▶ [SOURCE TEXT]
- - - -
Officials have hopes that these new methods will lead to a decrease in the death rate. But despite officers’ opinions that the efforts are discouraging drug smuggling, reports show that might not be the case, and that instead these policies just create problems for visitors. There have been more than 6,000 scans on visitors and employees at eleven different prisons and no drugs were found. Mohamed Shehk, an Oakland-based spokesman for Critical Resistance, stated, “The statistics — $8 million, 6,000 scans and nothing to show for it — show that these are intended to intimidate and criminalize people who are going to see their loved ones inside.”

More than 150 California inmates have died due to drug overdoses since 2006, with a high of 24 deaths in 2013. Sharing needles, which often leads to the spread of Hepatitis C infections, killed 69 inmates in 2013 alone. Corrections Secretary Jeffrey Beard is determined to change this high rate and is modeling California’s new procedures after those that were successful in the Pennsylvania Corrections Department, which he led for a decade. Pennsylvania’s annual rate of drug or alcohol deaths per 100,000 inmates is one, while California’s is eight per 100,000 inmates.

But while officers may feel like these new methods are helping, many visitors disagree and have begun to criticize them, especially the strip searches. “It’s a humiliating process, that can be easily used to humiliate and demean people, and was only for visitors, often women,” said Democratic Senator Loni Hancock. Tania Gamboa, a visitor at Kern Valley State Prison in California, was visiting her brother when an ion scan machine tested her positive for exposure to heroin. She felt humiliated after she was required to strip naked in front of two female correctional officers and squat to demonstrate that she was not concealing drugs. “It doesn’t make sense for me, knowing that I don’t do all that and I got detected for it,” Gamboa said. The big problem is that these procedures are beginning to make visitors feel like suspects.

Along with the strip search complaints, there have also been complaints about the dog searches. Wayne Conrad, the department’s statewide canine program coordinator, resigned last fall after the correctional facility decided to use dogs to search humans. Conrad explained his problem with the procedures, saying that there’s potential for false positives that could lead to lawsuits.

In order to mitigate those concerns, there are changes being made to the breeds of dogs used to search visitors. German shepherds in California prisons have been effective at finding hidden drugs. But as a result of these complaints, the department is now turning to less intimidating and more approachable dogs such as Labrador Retrievers–“fluffy, friendly dogs,” Northern California canine program coordinator Sgt. Brian Pyle called them. While this is an understandable move, it doesn’t change the fact that the dogs are searching these visitors can be read as upsetting or demeaning in some cases.

Concerned lawmakers that oversee state prisons included language in the California budget plan passed this week that would put an end to the searches and require an evaluation of the department’s other efforts. Correctional facilities do not want drugs brought into prisons that could lead to inmates deaths, but visitors do not want to feel embarrassed or humiliated as they are being searched. Officials are going to have to find an effective way to lower the death rates of the inmates and stop drug smuggling with procedures that do not leave the visitors feeling violated.
- - - -
▶ [RECORDED INFORMATION]
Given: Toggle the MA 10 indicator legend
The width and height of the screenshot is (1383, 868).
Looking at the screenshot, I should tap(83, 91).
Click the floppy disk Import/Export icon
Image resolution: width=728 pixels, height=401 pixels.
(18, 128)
- - - -
▶ [EXERCISE] Copy the passage from the article on prison visitor searches, starting at "In order to" and ending at "in some cases.".

▶ [EXERCISE RESPONSE]
In order to mitigate those concerns, there are changes being made to the breeds of dogs used to search visitors. German shepherds in California prisons have been effective at finding hidden drugs. But as a result of these complaints, the department is now turning to less intimidating and more approachable dogs such as Labrador Retrievers–“fluffy, friendly dogs,” Northern California canine program coordinator Sgt. Brian Pyle called them. While this is an understandable move, it doesn’t change the fact that the dogs are searching these visitors can be read as upsetting or demeaning in some cases.